If the gravitational field in the space is given as $$-\frac{K}{r^2}$$. Taking the reference point to be at $$r = 2$$ cm with gravitational potential $$V = 10$$ J kg$$^{-1}$$. Find the gravitational potentials at $$r = 3$$ cm in SI unit (Given, that $$K = 6$$ J cm kg$$^{-1}$$)

We need to find the gravitational potential at $$r = 3$$ cm, given the gravitational field $$g = -\frac{K}{r^2}$$ and $$V(r=2) = 10$$ J/kg.
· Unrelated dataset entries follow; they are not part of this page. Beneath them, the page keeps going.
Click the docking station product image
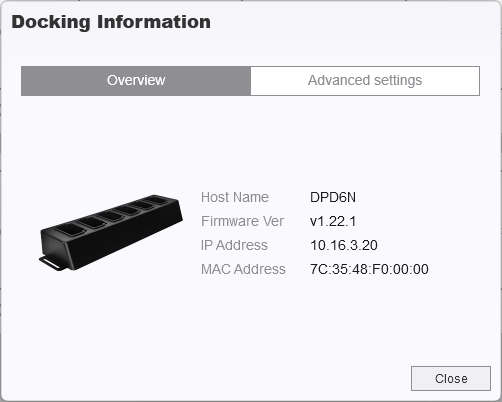This screenshot has width=502, height=402. tap(111, 232)
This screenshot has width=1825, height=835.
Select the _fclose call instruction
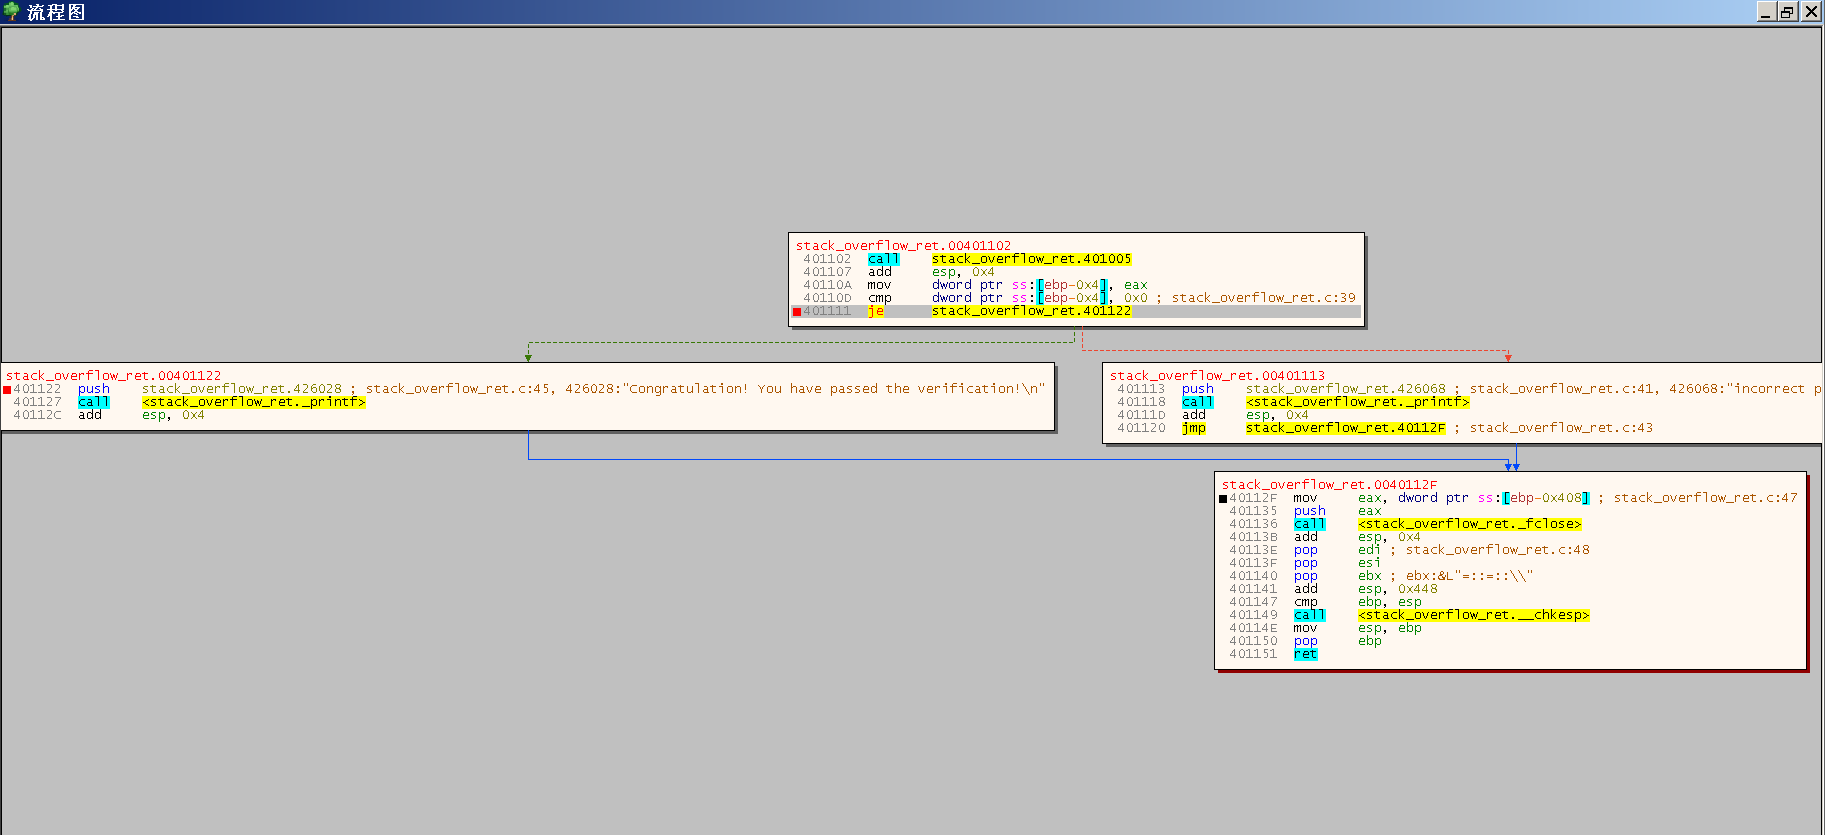[x=1469, y=524]
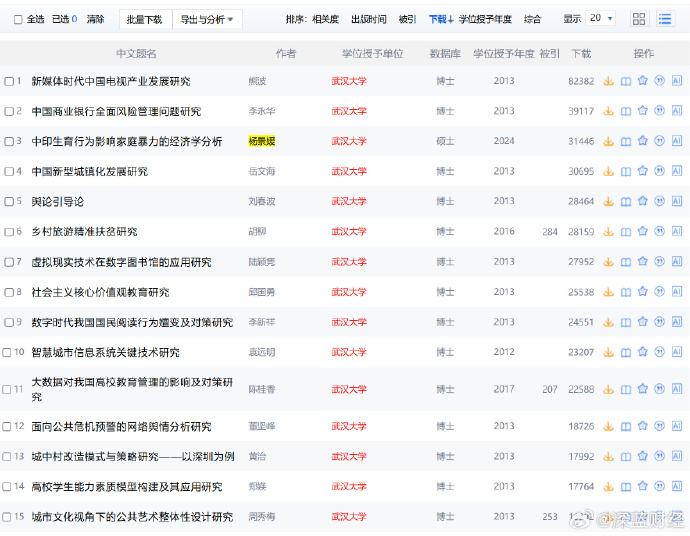
Task: Switch to the grid view icon
Action: pos(639,19)
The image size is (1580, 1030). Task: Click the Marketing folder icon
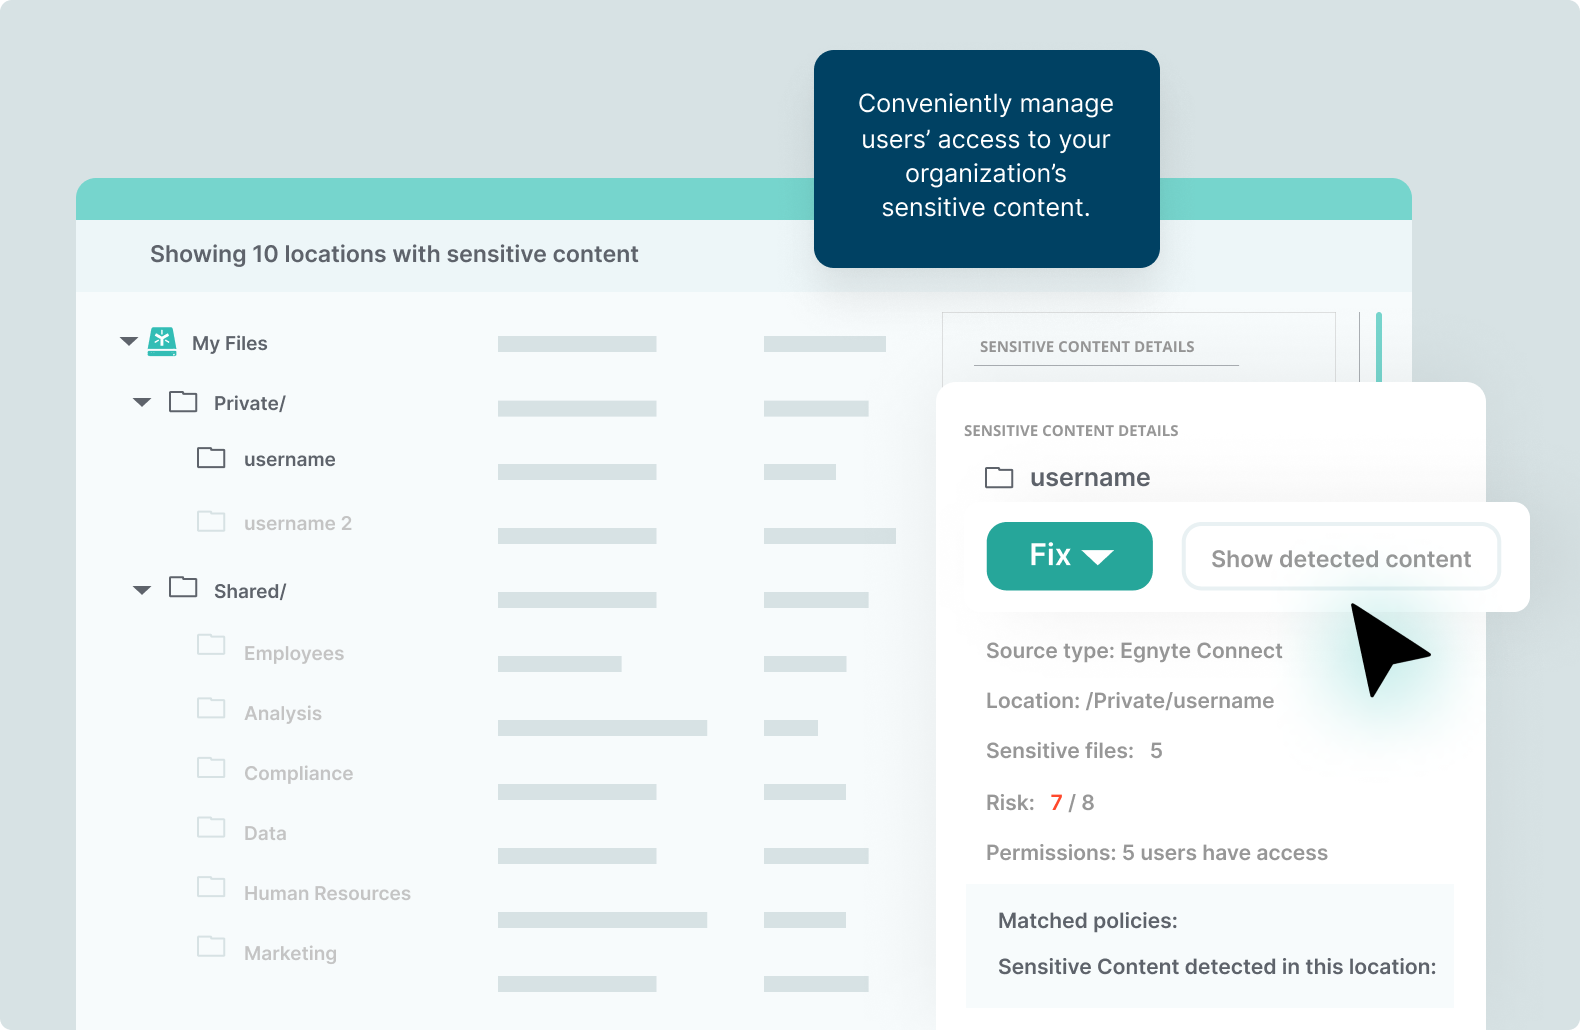pyautogui.click(x=211, y=947)
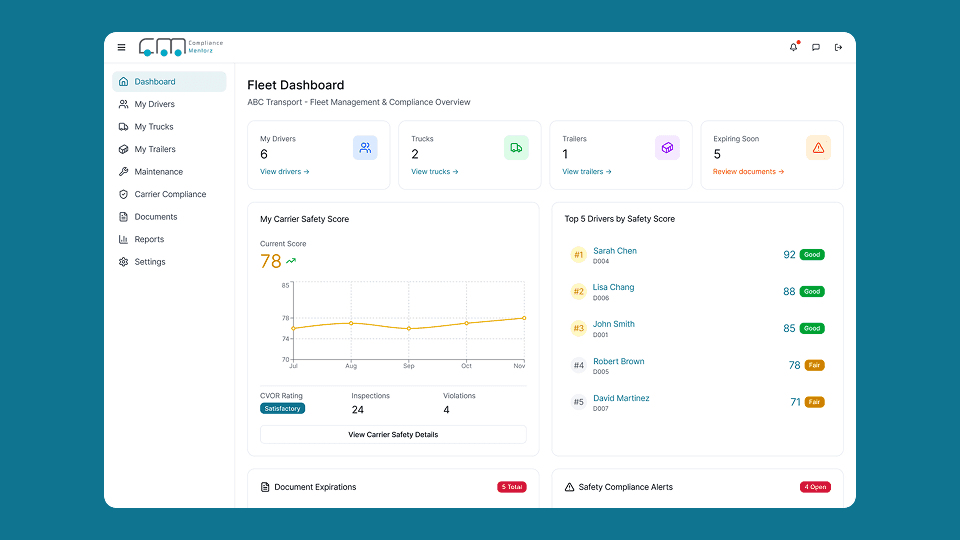Screen dimensions: 960x540
Task: Click the warning triangle Expiring Soon icon
Action: 818,148
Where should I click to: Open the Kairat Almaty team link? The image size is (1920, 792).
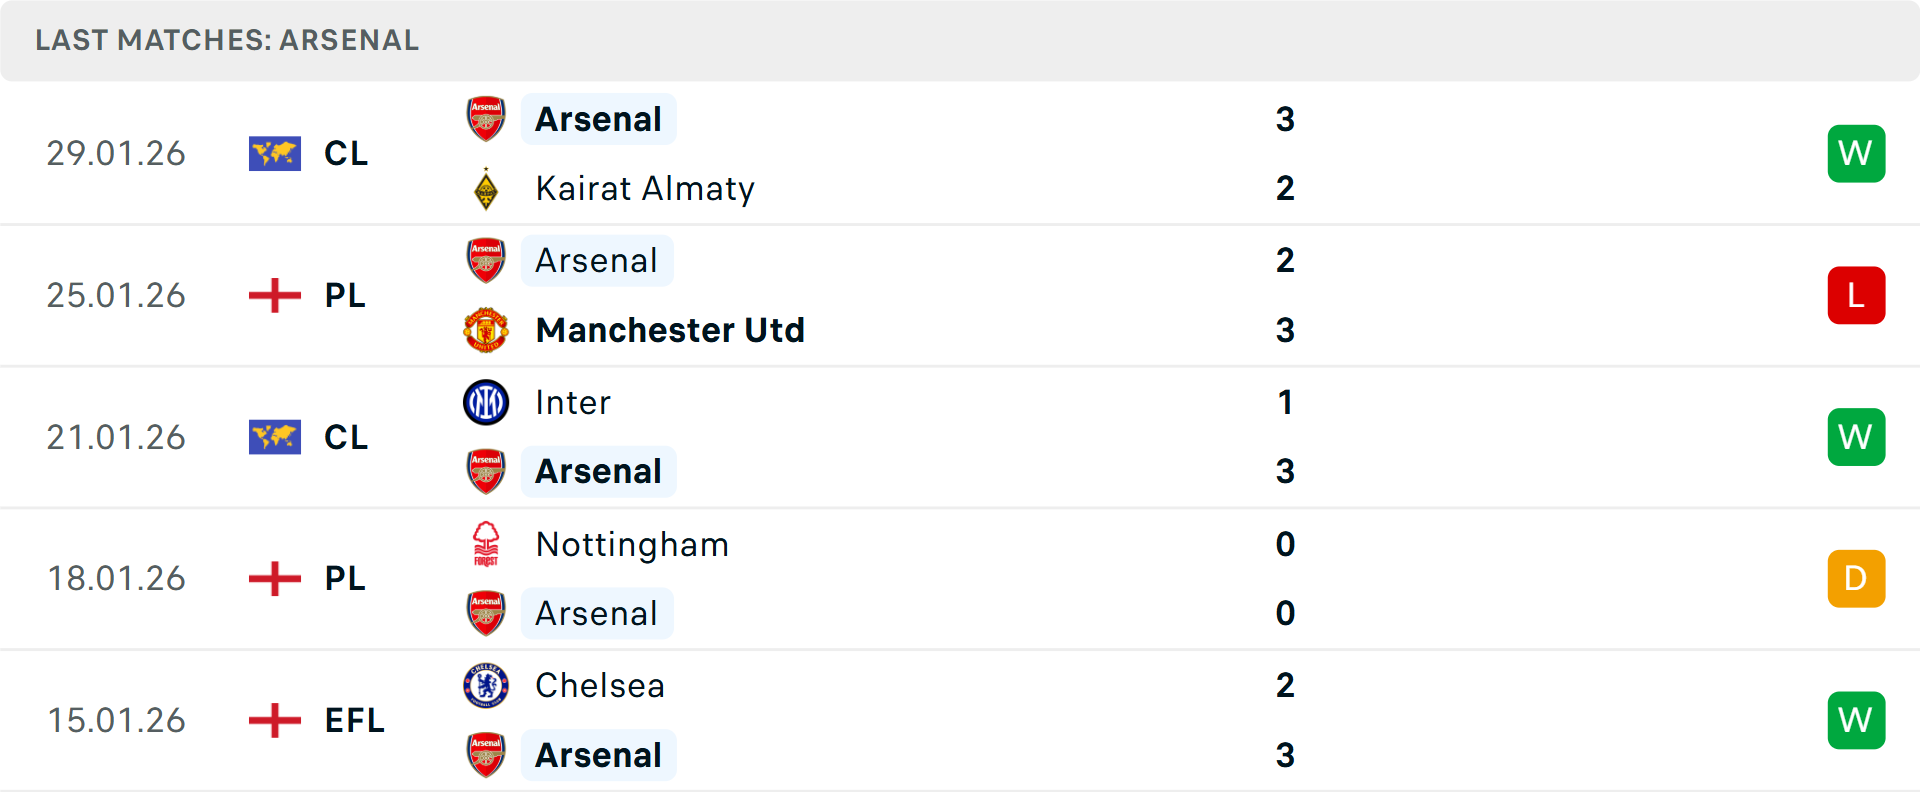[x=645, y=189]
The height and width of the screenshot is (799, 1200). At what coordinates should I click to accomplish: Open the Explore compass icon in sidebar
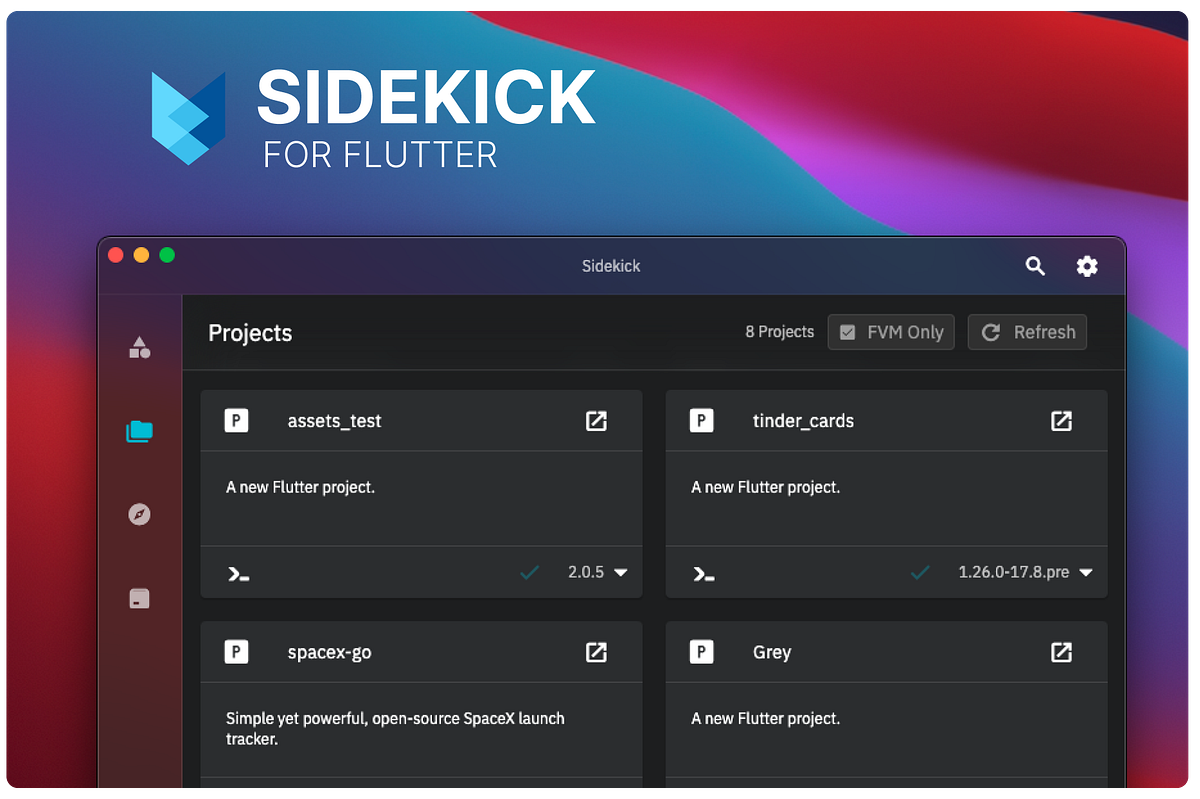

Relation between field and potential:

$$V(r) - V(r_0) = -\int_{r_0}^{r} g \, dr$$

Calculating the potential difference:

$$V(3) - V(2) = -\int_{2}^{3} \left(-\frac{K}{r^2}\right) dr = K\int_{2}^{3} \frac{dr}{r^2}$$

$$= K\left[-\frac{1}{r}\right]_{2}^{3} = K\left(-\frac{1}{3} + \frac{1}{2}\right) = K \times \frac{1}{6}$$

Substituting values:

$$K = 6$$ J cm/kg (note: distances are in cm)

$$V(3) = V(2) + \frac{K}{6} = 10 + \frac{6}{6} = 10 + 1 = 11$$ J/kg

The gravitational potential at $$r = 3$$ cm is $$11$$ J/kg.

The correct answer is Option 2: $$11$$.